(1.) This judgment shall dispose of Civil Writ Petition Nos. 17178, 17188, 17696, 18898, 19073, 19132 and 20031 of 2003, 207 and 4415 of 2004 as all these cases involve similar question of law consequent to enactment of the Haryana Value Added Tax Act, 2003, w.e.f. April 1, 2003. However, for facility of reference, the facts are being taken from Civil Writ Petition No. 17178 of 2003.
(2.) The petitioner is a registered dealer under the Haryana General Sales Tax Act, 1973 (for short "the HGST Act") and is engaged in the business of purchase of paddy. For the assessment year 1998-99, the Assessing Authority framed the assessment under the HGST Act and raised an additional demand on account of purchase tax calculated under Section 6 of the HGST Act. The petitioner filed appeal along with an application under Section 39(5) of the HGST Act for entertaining the appeal without prior payment of tax on account of financial hardship on March 3, 2003. However, before the appeal filed by the petitioner could be entertained by the learned Appellate Authority, the HGST Act was repealed by virtue of Section 61(1) of the Haryana Value Added Tax Act, 2003 (for short "the HVAT Act"). It was then alleged that under the HVAT Act, the appeal filed by the petitioner is required to be entertained without any condition of pre-deposit of tax assessed, therefore, the appeal filed by the petitioner is required to be heard and decided under Section 33 of the HVAT Act. No payment of tax can be insisted upon as a condition precedent for hearing of appeal but still the learned appellate authority vide order dated April 2, 2003 ordered the payment of tax assessed in six monthly instalments as a condition precedent for hearing of appeal. The said order of the learned appellate authority was challenged by the petitioner in appeal before the Haryana Tax Tribunal (for short "the Tribunal"). The learned Tribunal dismissed the appeal holding that there is no implied repeal of provisions of Section 39(5) of the HGST Act and the appeal is to be entertained only under the provisions of Section 39(5) of the HGST Act. It is the said order which is impugned in the present writ petition.

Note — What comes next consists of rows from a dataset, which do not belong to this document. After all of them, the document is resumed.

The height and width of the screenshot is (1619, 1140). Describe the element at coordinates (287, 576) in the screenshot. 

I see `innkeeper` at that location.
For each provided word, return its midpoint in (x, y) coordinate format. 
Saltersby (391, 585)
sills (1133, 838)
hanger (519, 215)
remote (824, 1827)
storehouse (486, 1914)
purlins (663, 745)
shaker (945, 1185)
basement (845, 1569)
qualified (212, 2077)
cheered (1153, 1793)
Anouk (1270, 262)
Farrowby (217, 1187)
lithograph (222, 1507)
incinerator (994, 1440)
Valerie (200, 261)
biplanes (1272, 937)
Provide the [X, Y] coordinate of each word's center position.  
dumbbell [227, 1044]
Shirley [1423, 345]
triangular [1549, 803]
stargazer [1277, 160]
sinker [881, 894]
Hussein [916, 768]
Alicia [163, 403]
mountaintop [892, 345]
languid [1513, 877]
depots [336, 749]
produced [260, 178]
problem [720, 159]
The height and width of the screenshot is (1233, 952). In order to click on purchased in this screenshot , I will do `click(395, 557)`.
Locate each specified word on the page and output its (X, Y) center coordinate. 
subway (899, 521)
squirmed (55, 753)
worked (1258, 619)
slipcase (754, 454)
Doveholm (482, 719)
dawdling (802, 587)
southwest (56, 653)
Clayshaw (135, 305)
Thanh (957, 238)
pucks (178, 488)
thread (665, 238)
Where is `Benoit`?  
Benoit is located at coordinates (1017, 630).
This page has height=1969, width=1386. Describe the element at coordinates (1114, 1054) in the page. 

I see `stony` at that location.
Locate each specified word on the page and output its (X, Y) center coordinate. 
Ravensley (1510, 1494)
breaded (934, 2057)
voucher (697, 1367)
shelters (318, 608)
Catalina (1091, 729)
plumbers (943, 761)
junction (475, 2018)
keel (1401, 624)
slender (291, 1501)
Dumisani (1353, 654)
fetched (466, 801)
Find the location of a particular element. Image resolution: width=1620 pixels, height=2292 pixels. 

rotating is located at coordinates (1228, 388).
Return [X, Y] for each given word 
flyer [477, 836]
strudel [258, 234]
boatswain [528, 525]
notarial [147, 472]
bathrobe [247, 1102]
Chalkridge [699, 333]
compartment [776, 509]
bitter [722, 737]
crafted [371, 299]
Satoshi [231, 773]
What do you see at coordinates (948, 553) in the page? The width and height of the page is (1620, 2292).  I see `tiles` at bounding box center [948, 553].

(3.) In the written statement, it has been pleaded that tax liability related to the period when erstwhile HGST Act was still in existence and has not been repealed. Reference was made to the decision of the Supreme Court in the case of Titaghur Paper Mills Co. Ltd. v. State of Orissa [1983] 53 STC 315 to state that where any right or liability arises under a particular Act, the remedy available under that Act has to be availed of. Reference was also made to the decision of the Supreme Court in the case of Manphul Singh Sharma v. Smt. Ahmedi Begum (1994) 5 JT 49 (SC) to state that when a repeal is accompanied by a fresh legislation on the same subject, the provisions of the new Act will have to be looked into to determine whether and how far the new Act projects or keeps alive the old rights and liabilities. It has been stated that the provisions of Sub-section (2) of Section 61 of the HVAT Act envisages the procedure regarding entertainment of pending appeals, applications, revisions or other proceedings made or preferred to any authority under the old Act and pending at the commencement of the HVAT Act. It has been pointed out that since the order of assessment has been made before coming into operation of the HVAT Act, therefore, the right of appeal is to be exercised in terms of the HGST Act. Reliance was also placed upon Section 4 of the Punjab General Clauses Act, 1898 (as applicable to the State of Haryana).